• [Supplied records]
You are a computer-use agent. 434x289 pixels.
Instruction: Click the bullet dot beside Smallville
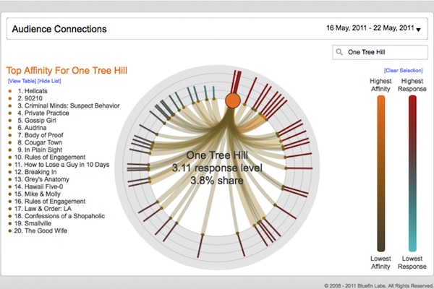[9, 224]
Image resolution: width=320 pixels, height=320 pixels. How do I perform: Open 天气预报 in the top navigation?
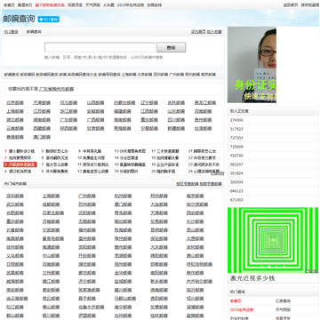[x=92, y=5]
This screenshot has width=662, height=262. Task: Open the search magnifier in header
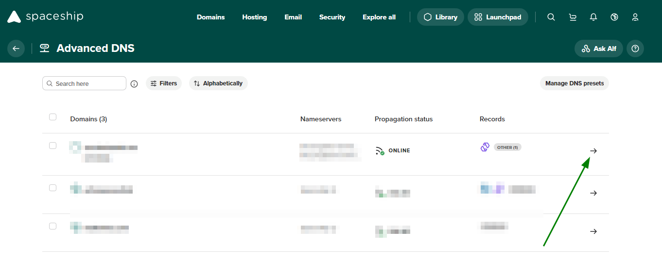click(551, 17)
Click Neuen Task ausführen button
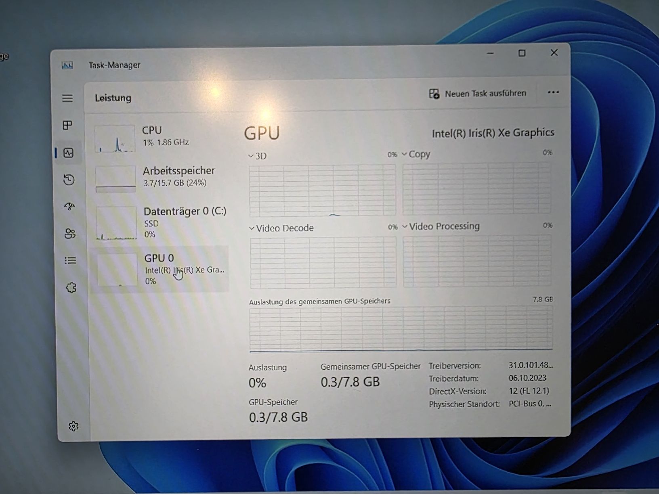The image size is (659, 494). coord(478,94)
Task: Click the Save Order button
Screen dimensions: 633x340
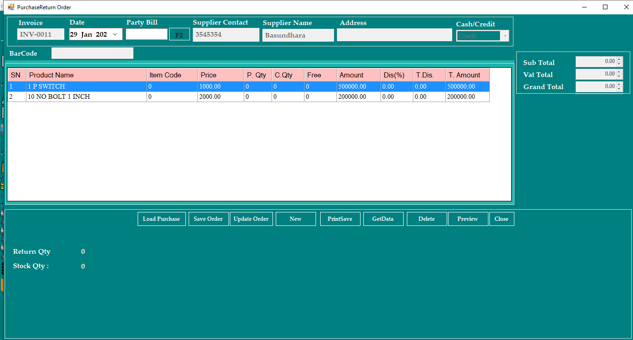Action: coord(209,218)
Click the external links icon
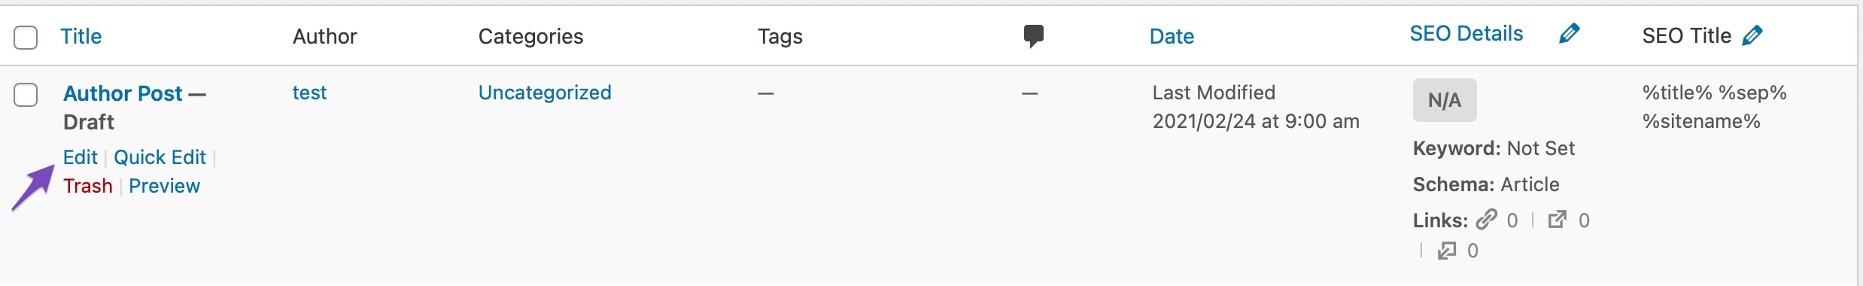The image size is (1863, 286). pos(1557,219)
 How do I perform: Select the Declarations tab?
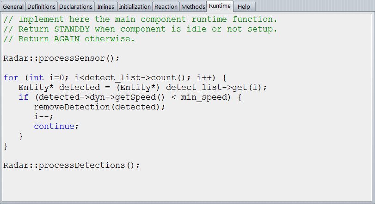[x=76, y=6]
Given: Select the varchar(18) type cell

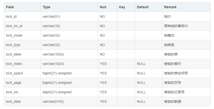Looking at the screenshot, I should 51,26.
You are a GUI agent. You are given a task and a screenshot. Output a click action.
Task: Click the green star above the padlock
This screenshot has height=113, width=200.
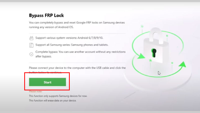pyautogui.click(x=142, y=26)
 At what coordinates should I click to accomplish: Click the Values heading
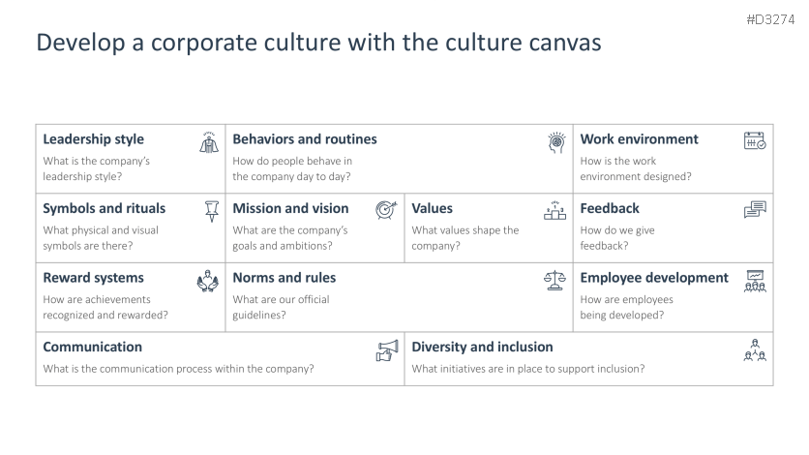point(432,208)
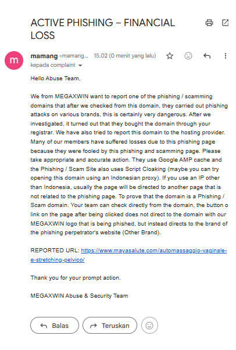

• [Required action] The required answer is each line of the data in which the word "agent" appears.

• [Written answer]
You are a computer-use agent. 434x289 pixels.
You are a GUI agent. You are given a task and a screenshot. Output a click action.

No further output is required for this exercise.